[Input data — start]

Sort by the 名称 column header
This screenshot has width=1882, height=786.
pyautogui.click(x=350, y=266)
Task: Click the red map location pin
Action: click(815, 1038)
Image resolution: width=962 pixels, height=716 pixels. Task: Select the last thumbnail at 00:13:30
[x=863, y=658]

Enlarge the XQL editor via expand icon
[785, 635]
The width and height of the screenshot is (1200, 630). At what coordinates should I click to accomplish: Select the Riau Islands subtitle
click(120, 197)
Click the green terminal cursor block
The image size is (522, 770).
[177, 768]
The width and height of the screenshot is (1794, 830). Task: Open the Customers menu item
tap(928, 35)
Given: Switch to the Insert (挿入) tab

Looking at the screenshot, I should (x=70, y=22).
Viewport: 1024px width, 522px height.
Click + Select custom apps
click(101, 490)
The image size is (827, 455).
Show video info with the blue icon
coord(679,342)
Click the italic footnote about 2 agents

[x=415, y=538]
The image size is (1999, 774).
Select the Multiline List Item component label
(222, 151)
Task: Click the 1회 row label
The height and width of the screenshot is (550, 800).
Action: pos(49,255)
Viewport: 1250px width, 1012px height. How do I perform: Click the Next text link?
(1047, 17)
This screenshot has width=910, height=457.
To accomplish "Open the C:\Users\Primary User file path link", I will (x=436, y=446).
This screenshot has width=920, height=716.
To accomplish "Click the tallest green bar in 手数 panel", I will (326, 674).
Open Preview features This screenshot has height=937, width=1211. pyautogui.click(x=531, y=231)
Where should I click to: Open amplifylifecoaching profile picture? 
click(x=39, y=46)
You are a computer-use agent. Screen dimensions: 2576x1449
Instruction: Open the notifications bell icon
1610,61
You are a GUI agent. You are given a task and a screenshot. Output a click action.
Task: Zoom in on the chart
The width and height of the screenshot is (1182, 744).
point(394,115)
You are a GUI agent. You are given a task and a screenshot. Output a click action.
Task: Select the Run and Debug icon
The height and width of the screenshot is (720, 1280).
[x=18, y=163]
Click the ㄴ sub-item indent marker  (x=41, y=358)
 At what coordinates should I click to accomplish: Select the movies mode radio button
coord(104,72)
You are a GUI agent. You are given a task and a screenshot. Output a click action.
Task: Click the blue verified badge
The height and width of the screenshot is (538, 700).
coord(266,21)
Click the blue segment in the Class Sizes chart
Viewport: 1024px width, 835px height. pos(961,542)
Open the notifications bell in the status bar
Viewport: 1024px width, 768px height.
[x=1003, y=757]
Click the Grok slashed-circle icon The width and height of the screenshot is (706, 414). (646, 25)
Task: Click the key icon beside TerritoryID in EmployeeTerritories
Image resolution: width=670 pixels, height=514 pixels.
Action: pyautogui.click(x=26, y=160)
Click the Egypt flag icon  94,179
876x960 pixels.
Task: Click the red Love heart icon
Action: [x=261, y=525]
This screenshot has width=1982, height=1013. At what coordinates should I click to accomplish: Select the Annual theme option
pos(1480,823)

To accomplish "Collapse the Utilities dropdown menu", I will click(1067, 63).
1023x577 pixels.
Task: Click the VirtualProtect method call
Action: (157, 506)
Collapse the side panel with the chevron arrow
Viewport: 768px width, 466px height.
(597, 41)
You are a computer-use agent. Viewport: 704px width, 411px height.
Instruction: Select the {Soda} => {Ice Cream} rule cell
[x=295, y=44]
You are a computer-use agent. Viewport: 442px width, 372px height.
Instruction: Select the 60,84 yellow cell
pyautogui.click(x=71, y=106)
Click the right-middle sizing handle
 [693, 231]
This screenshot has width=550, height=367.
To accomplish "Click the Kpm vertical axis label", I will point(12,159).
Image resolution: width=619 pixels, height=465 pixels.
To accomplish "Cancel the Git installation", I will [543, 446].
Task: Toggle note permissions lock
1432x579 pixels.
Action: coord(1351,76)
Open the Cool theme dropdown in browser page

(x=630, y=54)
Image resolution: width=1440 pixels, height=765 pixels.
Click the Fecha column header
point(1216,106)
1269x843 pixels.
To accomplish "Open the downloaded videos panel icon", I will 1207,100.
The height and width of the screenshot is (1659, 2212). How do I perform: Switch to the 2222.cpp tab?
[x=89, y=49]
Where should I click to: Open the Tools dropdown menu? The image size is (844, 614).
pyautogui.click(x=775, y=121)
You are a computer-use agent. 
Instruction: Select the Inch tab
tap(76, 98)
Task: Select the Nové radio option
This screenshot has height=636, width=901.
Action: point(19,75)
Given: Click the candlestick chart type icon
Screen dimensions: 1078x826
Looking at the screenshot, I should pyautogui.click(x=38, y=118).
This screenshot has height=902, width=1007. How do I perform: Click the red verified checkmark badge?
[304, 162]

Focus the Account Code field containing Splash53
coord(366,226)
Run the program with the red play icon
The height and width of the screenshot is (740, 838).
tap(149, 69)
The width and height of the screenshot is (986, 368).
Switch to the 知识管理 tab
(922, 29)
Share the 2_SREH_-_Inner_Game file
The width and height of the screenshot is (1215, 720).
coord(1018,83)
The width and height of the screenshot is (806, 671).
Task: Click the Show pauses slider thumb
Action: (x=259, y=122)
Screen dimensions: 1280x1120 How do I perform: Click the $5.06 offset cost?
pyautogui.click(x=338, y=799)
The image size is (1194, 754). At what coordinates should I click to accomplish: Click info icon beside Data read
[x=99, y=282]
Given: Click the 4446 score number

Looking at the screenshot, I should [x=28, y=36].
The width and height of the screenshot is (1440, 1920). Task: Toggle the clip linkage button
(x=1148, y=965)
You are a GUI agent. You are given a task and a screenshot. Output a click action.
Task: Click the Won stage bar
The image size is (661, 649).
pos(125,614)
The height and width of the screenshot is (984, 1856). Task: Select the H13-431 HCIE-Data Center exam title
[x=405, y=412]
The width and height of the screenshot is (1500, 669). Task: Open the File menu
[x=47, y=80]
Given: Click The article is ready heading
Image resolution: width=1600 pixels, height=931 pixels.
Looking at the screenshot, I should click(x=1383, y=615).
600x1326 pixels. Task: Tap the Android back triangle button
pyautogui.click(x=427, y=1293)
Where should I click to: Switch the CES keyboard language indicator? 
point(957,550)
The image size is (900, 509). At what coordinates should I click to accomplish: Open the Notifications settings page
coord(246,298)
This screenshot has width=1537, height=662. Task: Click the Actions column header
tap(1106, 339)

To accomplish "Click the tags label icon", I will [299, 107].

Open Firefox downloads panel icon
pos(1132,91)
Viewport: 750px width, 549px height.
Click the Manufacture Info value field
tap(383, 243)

[Input data — finish]

**Task statement:** Output the entire listing precisely as it stands.

**Answer for this exercise:**
Sort by the 名称 column header
This screenshot has width=1882, height=786.
pyautogui.click(x=350, y=266)
Task: Click the red map location pin
Action: click(815, 1038)
Image resolution: width=962 pixels, height=716 pixels. Task: Select the last thumbnail at 00:13:30
[x=863, y=658]

Enlarge the XQL editor via expand icon
[785, 635]
The width and height of the screenshot is (1200, 630). At what coordinates should I click to accomplish: Select the Riau Islands subtitle
click(120, 197)
Click the green terminal cursor block
The image size is (522, 770).
[177, 768]
The width and height of the screenshot is (1794, 830). Task: Open the Customers menu item
tap(928, 35)
Given: Switch to the Insert (挿入) tab

Looking at the screenshot, I should (x=70, y=22).
Viewport: 1024px width, 522px height.
Click + Select custom apps
click(101, 490)
The image size is (827, 455).
Show video info with the blue icon
coord(679,342)
Click the italic footnote about 2 agents

[x=415, y=538]
The image size is (1999, 774).
Select the Multiline List Item component label
(222, 151)
Task: Click the 1회 row label
The height and width of the screenshot is (550, 800).
Action: pos(49,255)
Viewport: 1250px width, 1012px height. How do I perform: Click the Next text link?
(1047, 17)
This screenshot has width=910, height=457.
To accomplish "Open the C:\Users\Primary User file path link", I will (x=436, y=446).
This screenshot has width=920, height=716.
To accomplish "Click the tallest green bar in 手数 panel", I will (326, 674).
Open Preview features This screenshot has height=937, width=1211. pyautogui.click(x=531, y=231)
Where should I click to: Open amplifylifecoaching profile picture? 
click(x=39, y=46)
You are a computer-use agent. Screen dimensions: 2576x1449
Instruction: Open the notifications bell icon
1610,61
You are a GUI agent. You are given a task and a screenshot. Output a click action.
Task: Zoom in on the chart
The width and height of the screenshot is (1182, 744).
point(394,115)
You are a GUI agent. You are given a task and a screenshot. Output a click action.
Task: Select the Run and Debug icon
The height and width of the screenshot is (720, 1280).
[x=18, y=163]
Click the ㄴ sub-item indent marker  (x=41, y=358)
 At what coordinates should I click to accomplish: Select the movies mode radio button
coord(104,72)
You are a GUI agent. You are given a task and a screenshot. Output a click action.
Task: Click the blue verified badge
The height and width of the screenshot is (538, 700).
coord(266,21)
Click the blue segment in the Class Sizes chart
Viewport: 1024px width, 835px height. pos(961,542)
Open the notifications bell in the status bar
Viewport: 1024px width, 768px height.
[x=1003, y=757]
Click the Grok slashed-circle icon The width and height of the screenshot is (706, 414). (646, 25)
Task: Click the key icon beside TerritoryID in EmployeeTerritories
Image resolution: width=670 pixels, height=514 pixels.
Action: pyautogui.click(x=26, y=160)
Click the Egypt flag icon  94,179
876x960 pixels.
Task: Click the red Love heart icon
Action: [x=261, y=525]
This screenshot has width=1982, height=1013. At what coordinates should I click to accomplish: Select the Annual theme option
pos(1480,823)

To accomplish "Collapse the Utilities dropdown menu", I will click(1067, 63).
1023x577 pixels.
Task: Click the VirtualProtect method call
Action: (157, 506)
Collapse the side panel with the chevron arrow
Viewport: 768px width, 466px height.
(597, 41)
You are a computer-use agent. Viewport: 704px width, 411px height.
Instruction: Select the {Soda} => {Ice Cream} rule cell
[x=295, y=44]
You are a computer-use agent. Viewport: 442px width, 372px height.
Instruction: Select the 60,84 yellow cell
pyautogui.click(x=71, y=106)
Click the right-middle sizing handle
 [693, 231]
This screenshot has width=550, height=367.
To accomplish "Click the Kpm vertical axis label", I will point(12,159).
Image resolution: width=619 pixels, height=465 pixels.
To accomplish "Cancel the Git installation", I will [543, 446].
Task: Toggle note permissions lock
1432x579 pixels.
Action: coord(1351,76)
Open the Cool theme dropdown in browser page

(x=630, y=54)
Image resolution: width=1440 pixels, height=765 pixels.
Click the Fecha column header
point(1216,106)
1269x843 pixels.
To accomplish "Open the downloaded videos panel icon", I will 1207,100.
The height and width of the screenshot is (1659, 2212). How do I perform: Switch to the 2222.cpp tab?
[x=89, y=49]
Where should I click to: Open the Tools dropdown menu? The image size is (844, 614).
pyautogui.click(x=775, y=121)
You are a computer-use agent. 
Instruction: Select the Inch tab
tap(76, 98)
Task: Select the Nové radio option
This screenshot has height=636, width=901.
Action: point(19,75)
Given: Click the candlestick chart type icon
Screen dimensions: 1078x826
Looking at the screenshot, I should pyautogui.click(x=38, y=118).
This screenshot has height=902, width=1007. How do I perform: Click the red verified checkmark badge?
[304, 162]

Focus the Account Code field containing Splash53
coord(366,226)
Run the program with the red play icon
The height and width of the screenshot is (740, 838).
tap(149, 69)
The width and height of the screenshot is (986, 368).
Switch to the 知识管理 tab
(922, 29)
Share the 2_SREH_-_Inner_Game file
The width and height of the screenshot is (1215, 720).
coord(1018,83)
The width and height of the screenshot is (806, 671).
Task: Click the Show pauses slider thumb
Action: (x=259, y=122)
Screen dimensions: 1280x1120 How do I perform: Click the $5.06 offset cost?
pyautogui.click(x=338, y=799)
The image size is (1194, 754). At what coordinates should I click to accomplish: Click info icon beside Data read
[x=99, y=282]
Given: Click the 4446 score number

Looking at the screenshot, I should [x=28, y=36].
The width and height of the screenshot is (1440, 1920). Task: Toggle the clip linkage button
(x=1148, y=965)
You are a GUI agent. You are given a task and a screenshot. Output a click action.
Task: Click the Won stage bar
The image size is (661, 649).
pos(125,614)
The height and width of the screenshot is (984, 1856). Task: Select the H13-431 HCIE-Data Center exam title
[x=405, y=412]
The width and height of the screenshot is (1500, 669). Task: Open the File menu
[x=47, y=80]
Given: Click The article is ready heading
Image resolution: width=1600 pixels, height=931 pixels.
Looking at the screenshot, I should click(x=1383, y=615).
600x1326 pixels. Task: Tap the Android back triangle button
pyautogui.click(x=427, y=1293)
Where should I click to: Switch the CES keyboard language indicator? 
point(957,550)
The image size is (900, 509). At what coordinates should I click to accomplish: Open the Notifications settings page
coord(246,298)
This screenshot has width=1537, height=662. Task: Click the Actions column header
tap(1106, 339)

To accomplish "Click the tags label icon", I will [299, 107].

Open Firefox downloads panel icon
pos(1132,91)
Viewport: 750px width, 549px height.
Click the Manufacture Info value field
tap(383, 243)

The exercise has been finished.